Now I'm shore your wondering, is that number correct? A good question. Well while some are sceptical and exact records from that time are few and far between, research on the subject suggests a tiger requires a meal roughly the size of a boar, or human, every week. With that in mind, it's entirely possible for a tiger who is predating on humans to rack up a body count that high in the near 10 year reign of terror the Champawat had. A tiger in 1997 was reported to have killed 100 children in the span of 5 months. Then you factor in the cultural superstitions around man-eaters and the general reluctance to report such events, for fear of bringing their wrath down on the person who dares to speak, any you see that the number could even have been higher. What allowed things to get this bad was likely due to the remote location the tiger hunted in, it was quite literally out of sight, out of mind for the ruling classes, with many viewing such things as just local problems.

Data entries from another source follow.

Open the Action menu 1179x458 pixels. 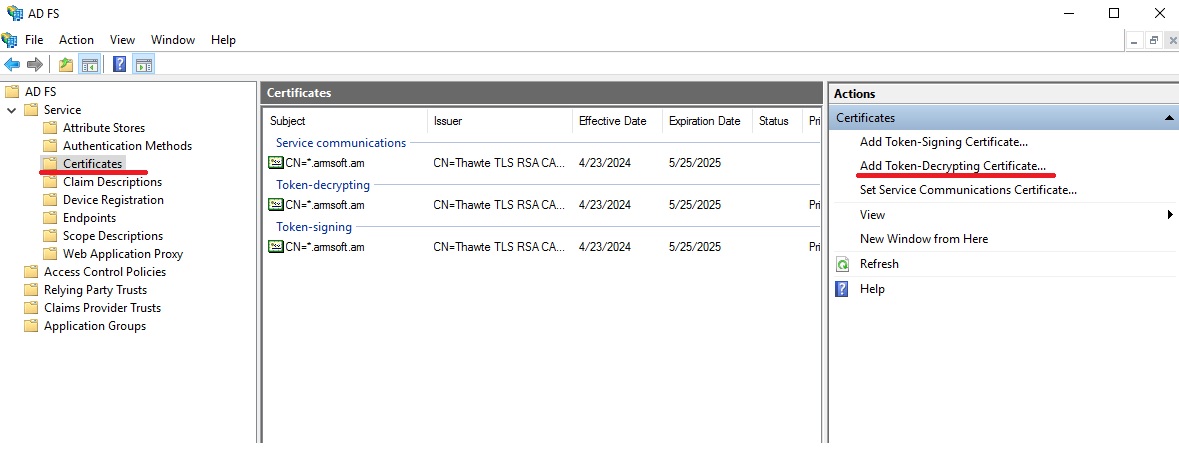pos(76,40)
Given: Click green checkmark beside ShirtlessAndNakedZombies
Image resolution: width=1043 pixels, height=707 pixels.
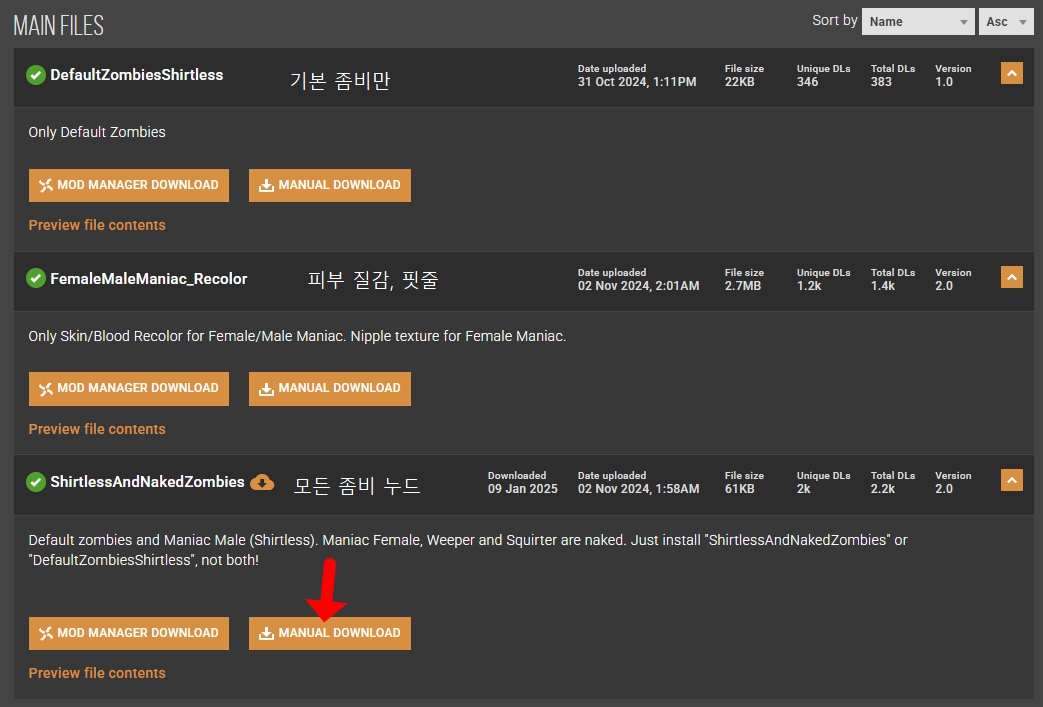Looking at the screenshot, I should 36,482.
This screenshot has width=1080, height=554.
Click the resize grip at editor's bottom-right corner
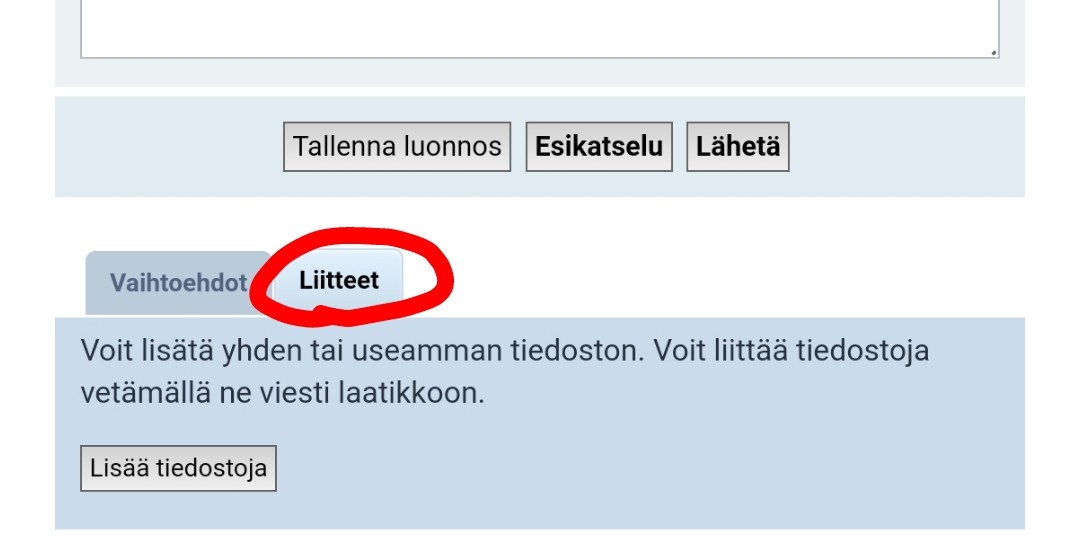(993, 51)
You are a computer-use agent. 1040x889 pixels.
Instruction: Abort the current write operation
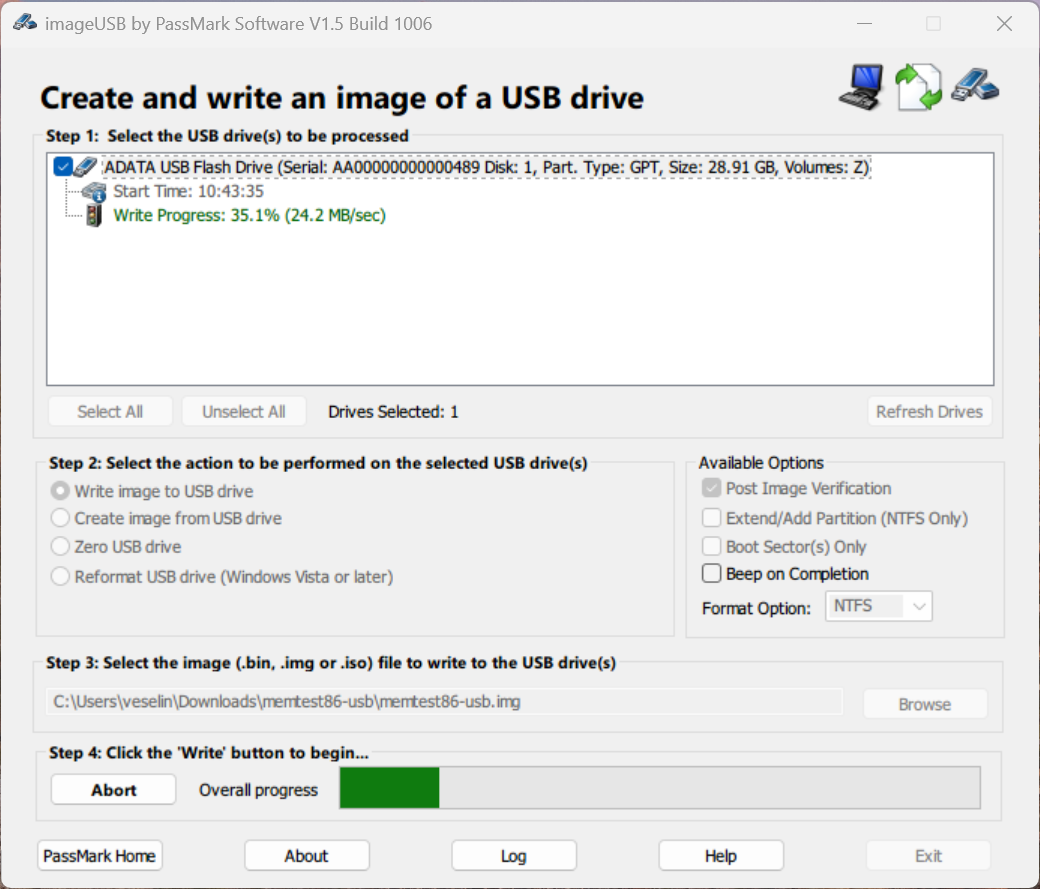point(114,790)
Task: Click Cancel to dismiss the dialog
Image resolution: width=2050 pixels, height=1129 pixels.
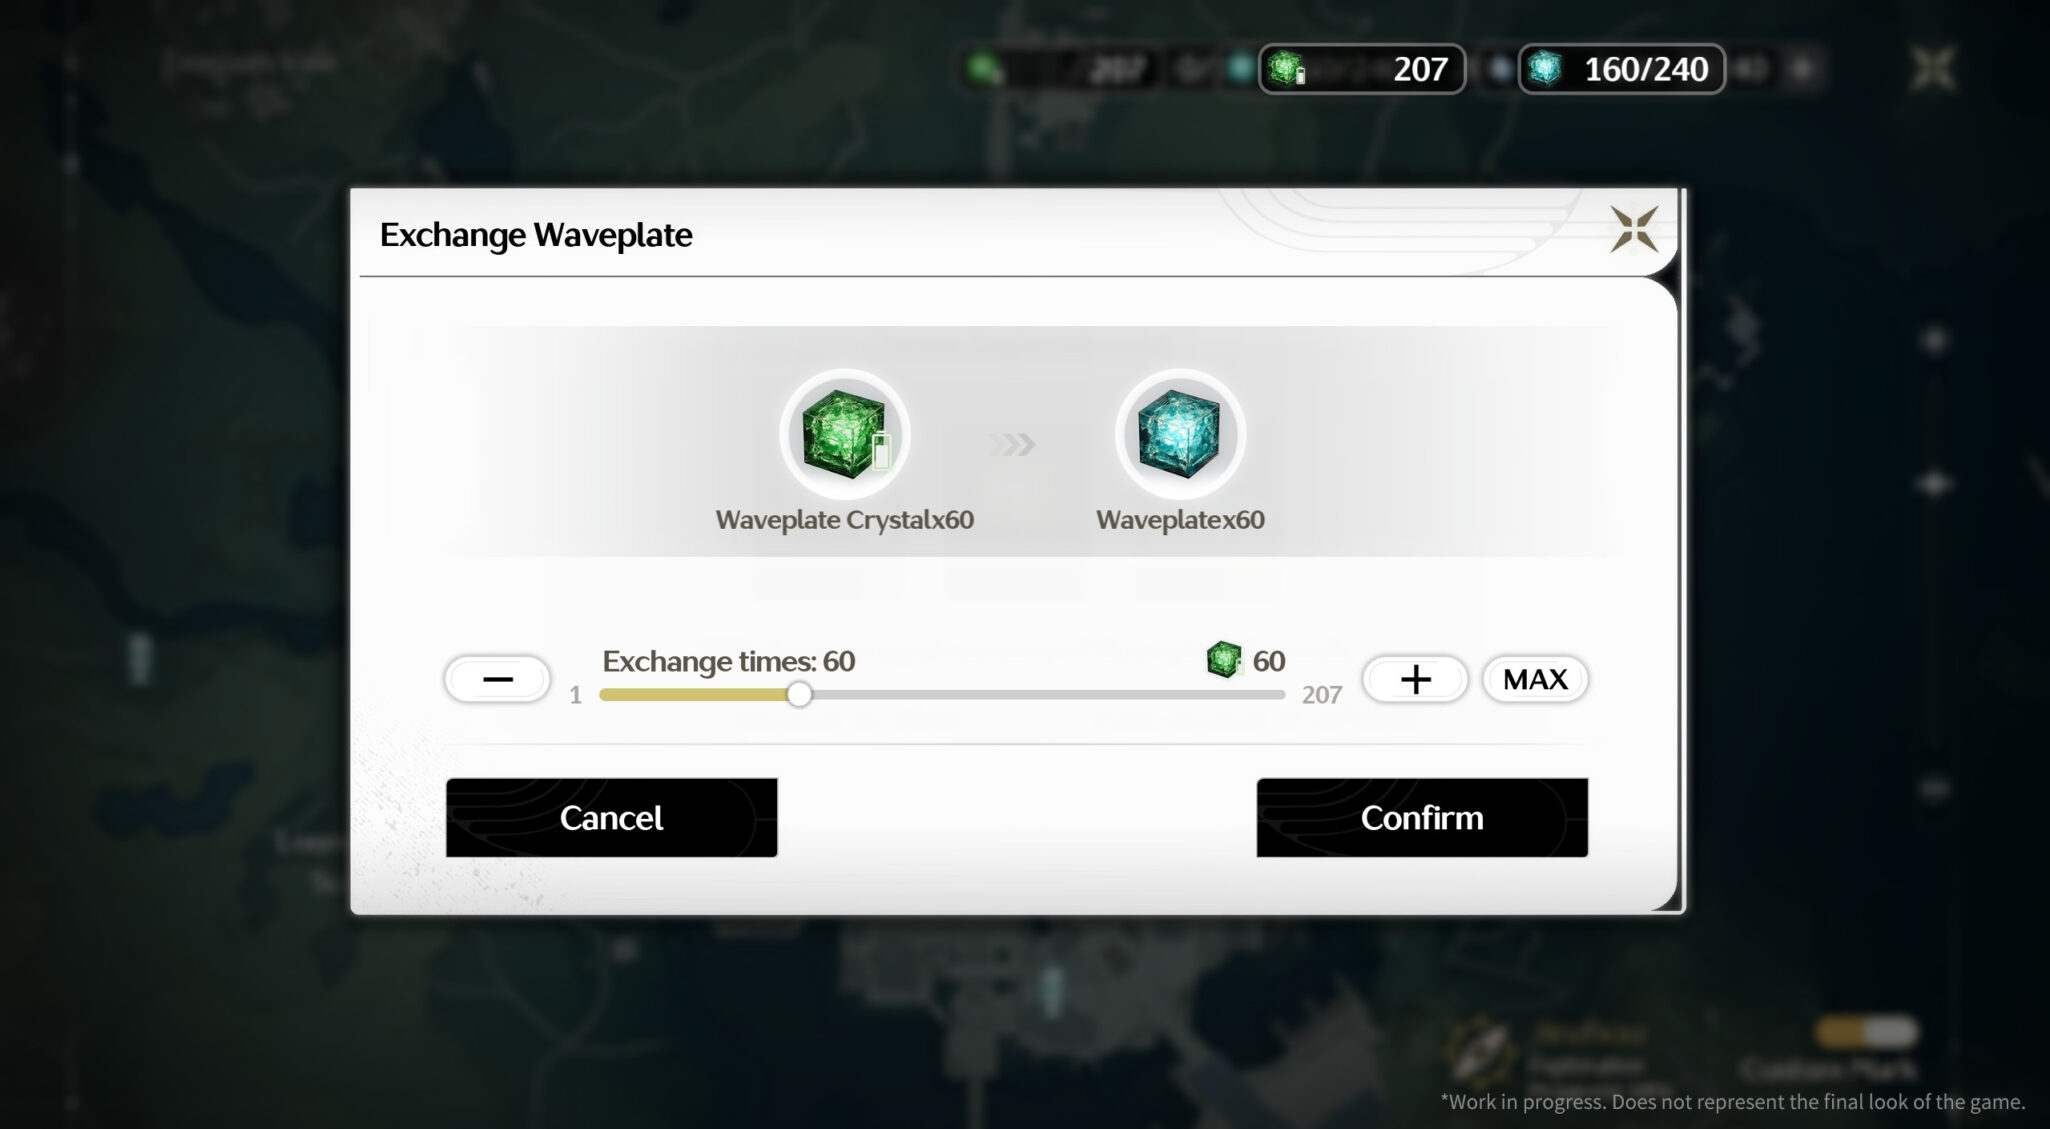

According to Peter Byrne, professional hunter and author from Nepal, the tiger began her attacks in a Rupal village in western Nepal, Himalayas. Hunters were sent in to kill the tiger, but she managed to evade them. Eventually, the Nepalese Army was called in. Despite failing to capture or kill the tiger, soldiers organised a massive beat and managed to force the tiger to abandon her territory and drive her across the border (river Sarda) into India, where she continued her killing activities in the Kumaon District. The tiger would adjust her hunting strategy so as to best hunt and evade humans; traveling great distances between villages (as much as 32 kilometres (19.8 miles) in a day, undertaken at night) in her new territory both to claim new victims and evade pursuers; her behaviour becoming more like a Amur (Siberian) tiger in her habits and creating a larger territory to encompass multiple villages in the Kumaon area, with Champawat being close to the centre of her territory. Most of her victims consisted of young women and children, as they were the ones most at risk due to their routine of going into the forest to collect resources for feeding livestock, collecting firewood, and crafting. All her kills happened during the daylight (as Corbett writes, he is not aware of a single case of a man-eating tiger killing a human during the night). Life across the region grew paralyzed, with men often refusing to leave their huts for work after hearing the tiger's roars from the forest.
In 1907, the tiger was killed by British hunter Jim Corbett. The tiger had killed a 16-year-old girl, Premka Devi, in the village of Fungar, near to the town of Champawat, and left a trail of blood, which Corbett followed. After nearly getting ambushed by the tiger while investigating the remains of its victim and scaring her off with two shots from his rifle, Corbett had to abandon the hunt, deciding to use villagers and to organize a beat the next day in the Champa River gorge.
With the help of the tehsildar of Champawat, the beat was organized with about 300 villagers, and the next day, about noon, Corbett shot the tigress dead. Corbett's first shots hit the tigress in the chest and shoulder, and his last shot, made with the tehsildar's rifle to keep it from charging him after he ran out of bullets, hit her in the foot, causing it to collapse 6 m (20 ft) from him.
A postmortem on the tigress showed the upper and lower canine teeth on the right side of her mouth were broken, the upper one in half, the lower one right down to the bone. This injury, a result of an old gunshot, according to Corbett, probably prevented her from hunting her natural prey, and hence, she started to hunt humans. Further examinations made by Corbett during his hunt for the tiger indicated that she was in healthy condition physically (other than her teeth) and was between 10 and 12 years old.